Exusez-moi. To nie ja, to "opcja komputerowa". Au revoir! Tak
zhardziałem. Oczywiście złudzeń nie mam. Gdy trzeba będzie kogoś
wywalić na zbity pysk, to polecę ja a nie komputer. Jaka jest
bowiem wartość mojego miejsca pracy? Biurko, krzesło na śrubie,
dwa długopisy, dziurkacz, szklanka (nota bene pożyczona z ZNP) -
- w porównaniu z komputerem?
Jeżeli czytelniku-graczu uroniłeś łzę wzruszenia nad mym losem to znaczy, że przechodzisz do trzeciego etapu gry. Wciśnij klawisz z napisem:
ENTER
Tak pisało się kiedyś o oddanych bezgranicznie sekretarkach bądź o idealnych kochankach. Mnie ów "przyjazny komputer" zamienia w zwyrodniałą bestię, która gotowa jest gonić po ulicach za staruszkami z zakrwawioną siekierą w ręku.
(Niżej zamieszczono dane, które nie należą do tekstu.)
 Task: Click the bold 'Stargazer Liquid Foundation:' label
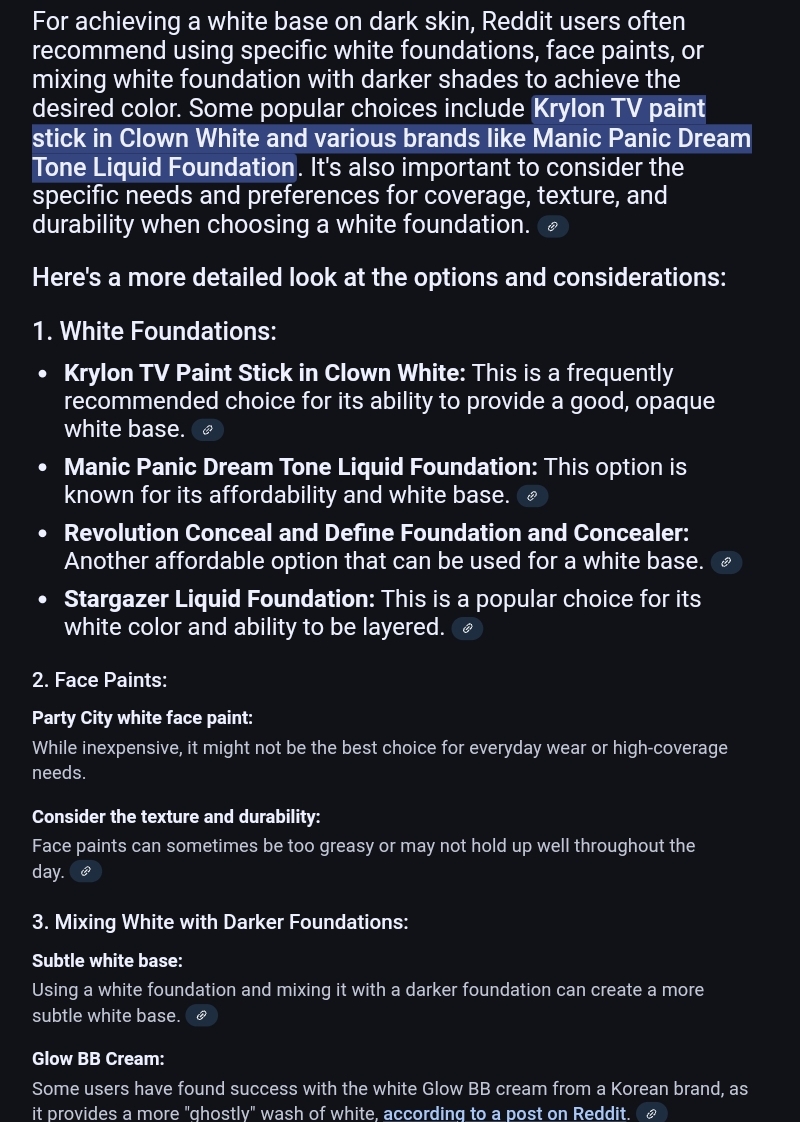pyautogui.click(x=220, y=599)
Jeżeli jednak człowiek, który mógłby kupić cały uniwersytet nie zauważając nawet, że przy okazji kupił również i Torkat nosi krawat na widok którego nawet gołębie odczuwają ból zębów, to musimy solidarnie wybaczyć mu te idiotyzmy.
Wiem, że od dłuższego czasu czytacie mnie państwo z ironicznym uśmiechem pełnym poczucia wiary we własną inteligencję. Kołacze wam się po głowie niezwykle mądra sentencja, która brzmi: "To nie komputer jest winien, ale ludzie". Lub inaczej: "Nie można obciążać maszyny ludzkimi niedoskonałościami!" Muszę niestety popsuć wam humor. Ja też to wiem. Na Boga! Czegóż ja mogę wymagać od mariażu maszyny do pisania z maszynką do mięsa.
ENTER
Informacja w komputerze pozostaje tylko informacją, która musi zostać poparta plikiem dokumentów. Gromadzenie tychże nie zmieniło się nic od czasów Wincentego Kadłubka. Spinamy, zszywamy, wpinamy: świstki, zaświadczenia, potwierdzenia... Zdjęcie rentgenowskie kości podudzia, klucz od WC, dwa bilety do cyrku, rachunek z kawiarni "Bajka", świadectwo szczepienia psa, karta pływacka. Segregujemy cały ten śmietnik, liczymy, sprawdzamym, bo nuż b i e g l i ludojady wyczują krew i niepowstrzymają chęci rozszarpania kogoś na strzępy. Kiedy już uzyskamy zgodność pełnej szafy z komputerowym wydrukiem możemy spokojnie kontemplować sukcesy komputeryzacji. Piszę to bez żadnej ironii gdyż uważam, że sprawnie spleciony kabel zasilający do komputera jest w stanie utrzymać ciężar wiszącego ciała dorosłego człowieka.